Source data:
:::

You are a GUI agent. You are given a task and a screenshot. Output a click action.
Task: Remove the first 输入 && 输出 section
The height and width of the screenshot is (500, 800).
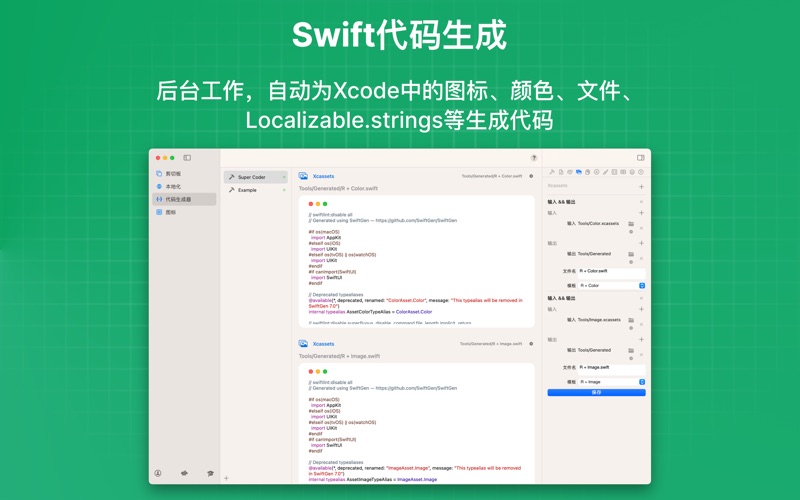(641, 202)
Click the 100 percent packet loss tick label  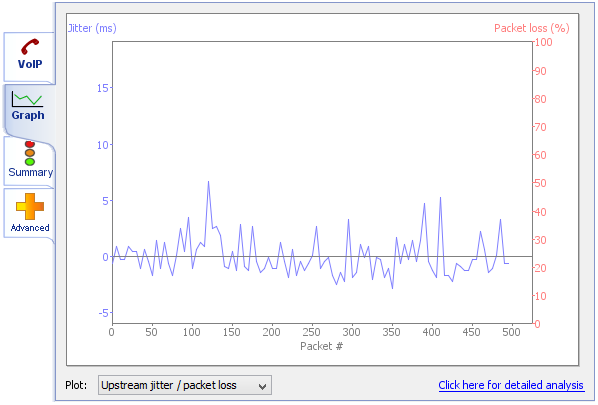(543, 42)
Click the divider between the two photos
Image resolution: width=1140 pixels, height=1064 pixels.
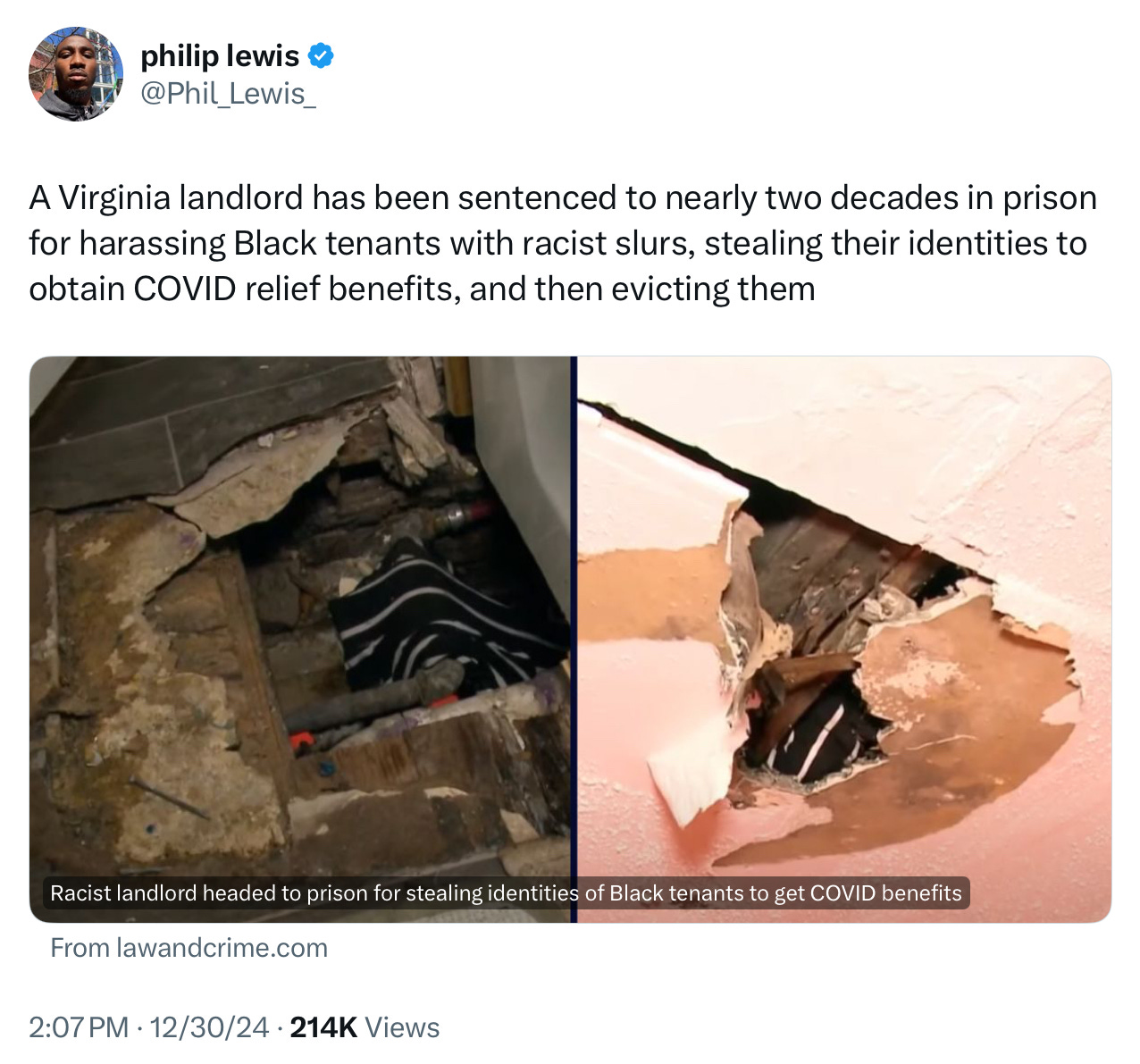point(574,639)
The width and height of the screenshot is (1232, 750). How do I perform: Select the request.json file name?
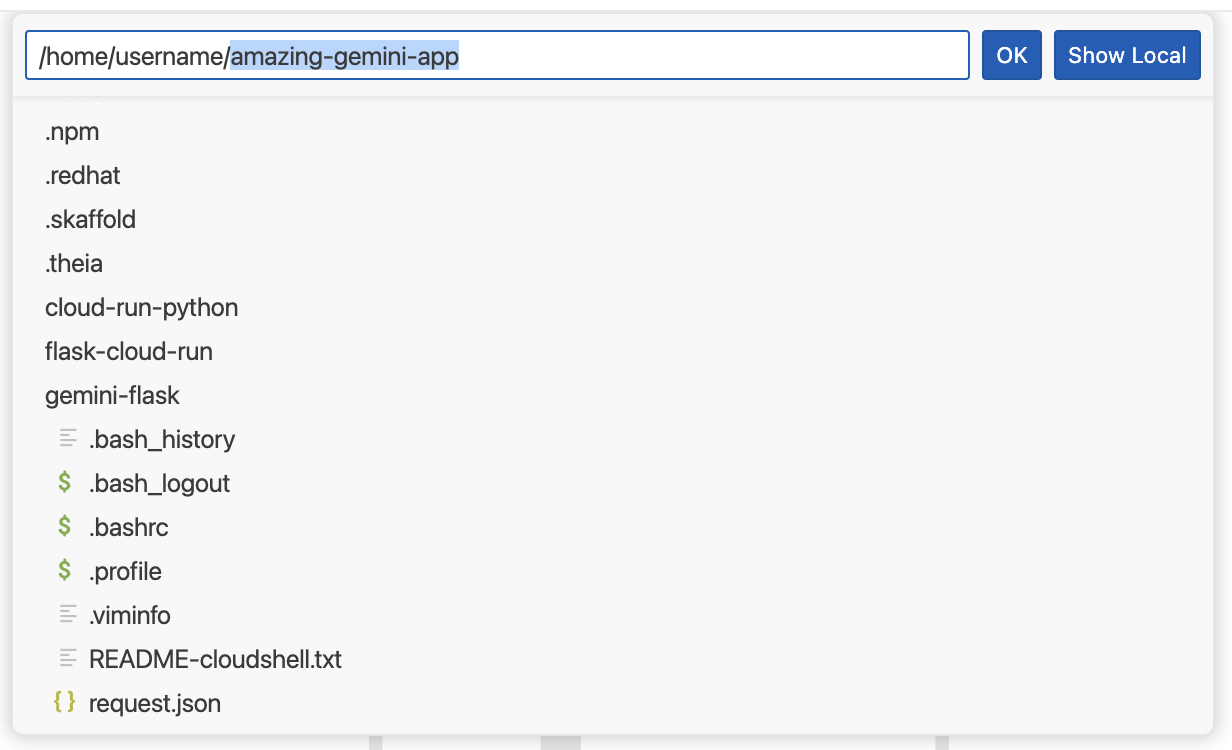tap(155, 703)
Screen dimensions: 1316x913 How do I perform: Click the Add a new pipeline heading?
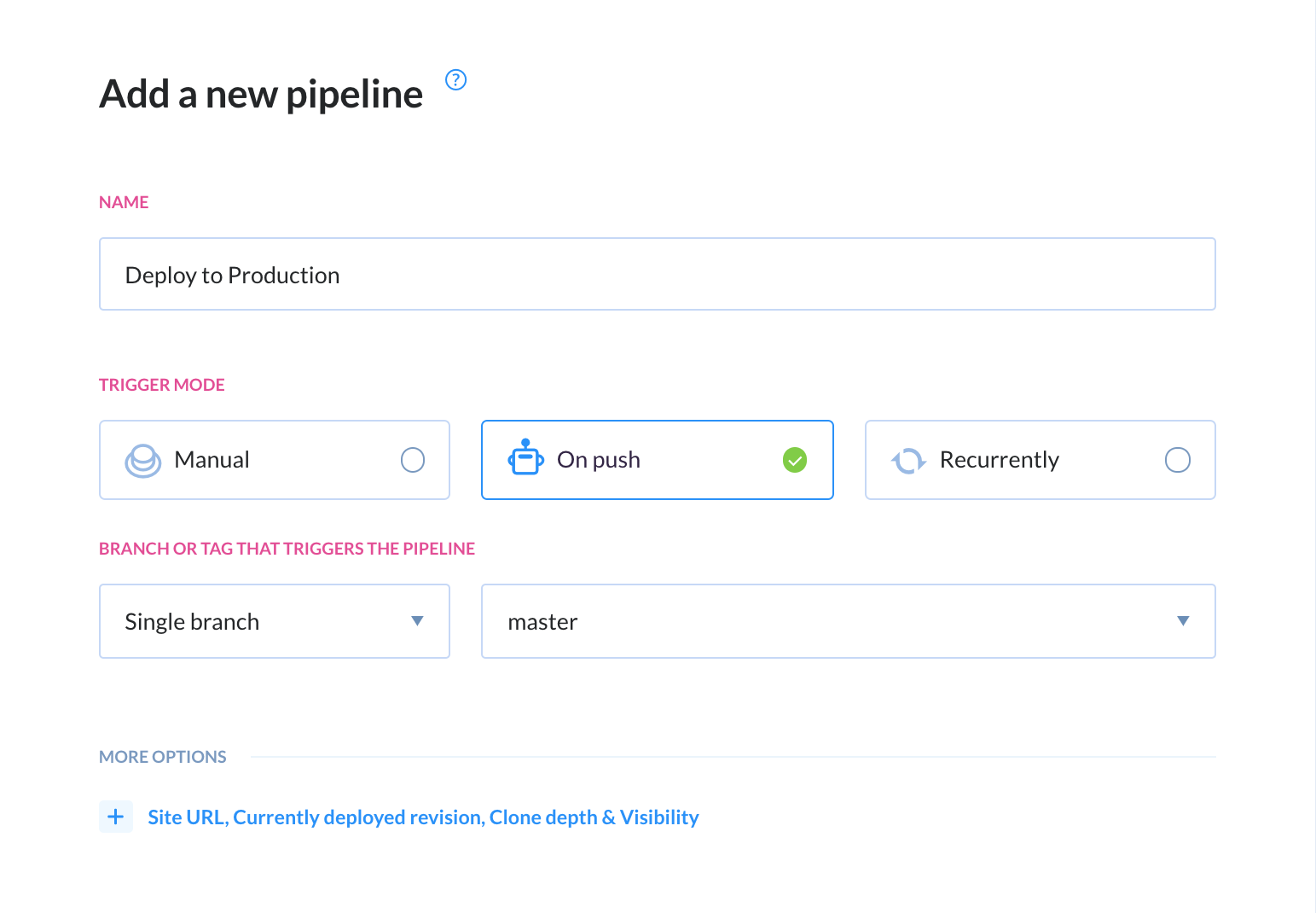tap(261, 94)
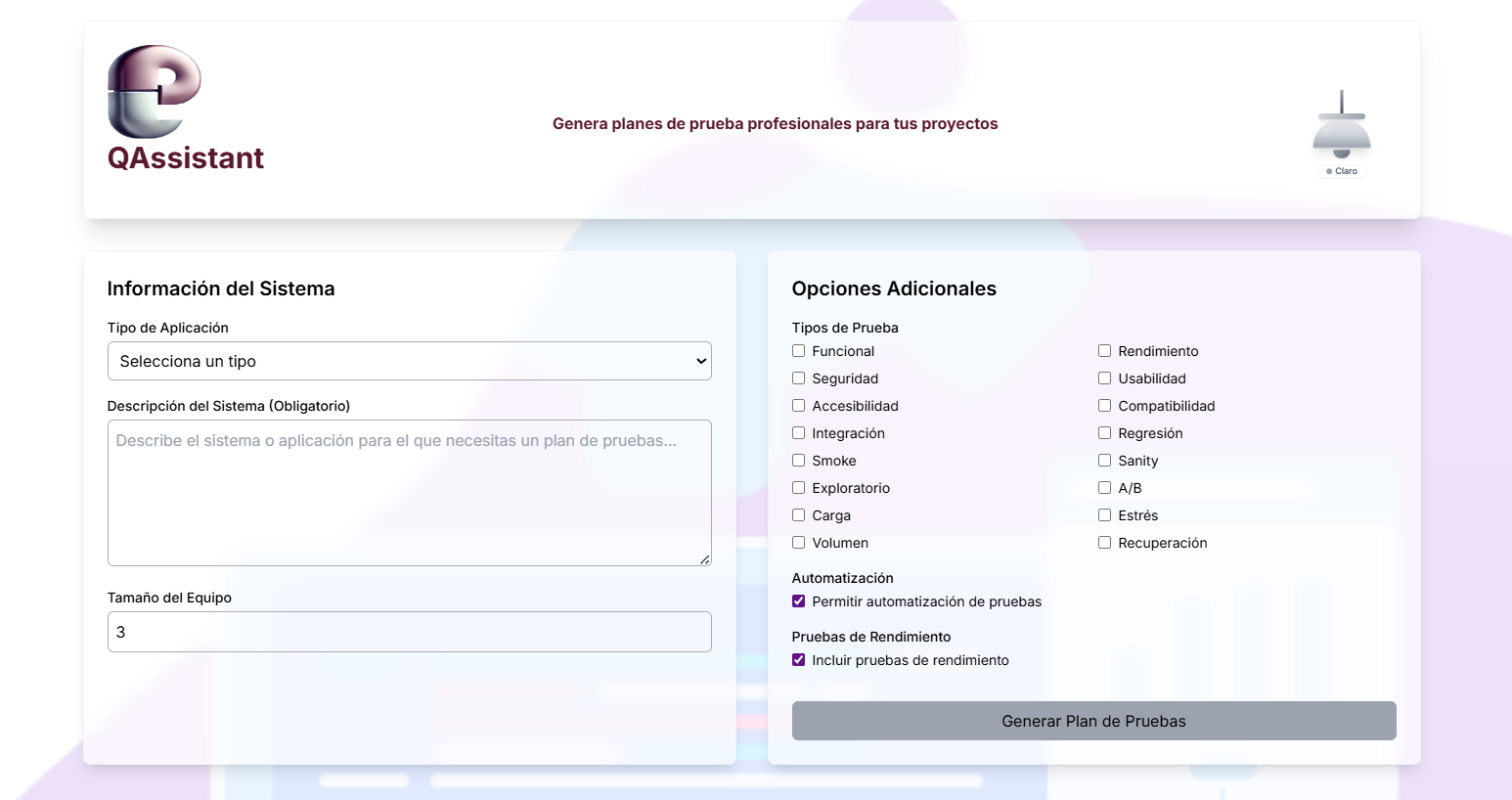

:::

→ Task goal
Output, exactly and without pictures, the span of lines that starts at the line containing "Screen dimensions: 1316x913" and ends at the last line above.

→ Task result
Screen dimensions: 1316x913 How do I perform: Click the Add a new pipeline heading?
tap(261, 94)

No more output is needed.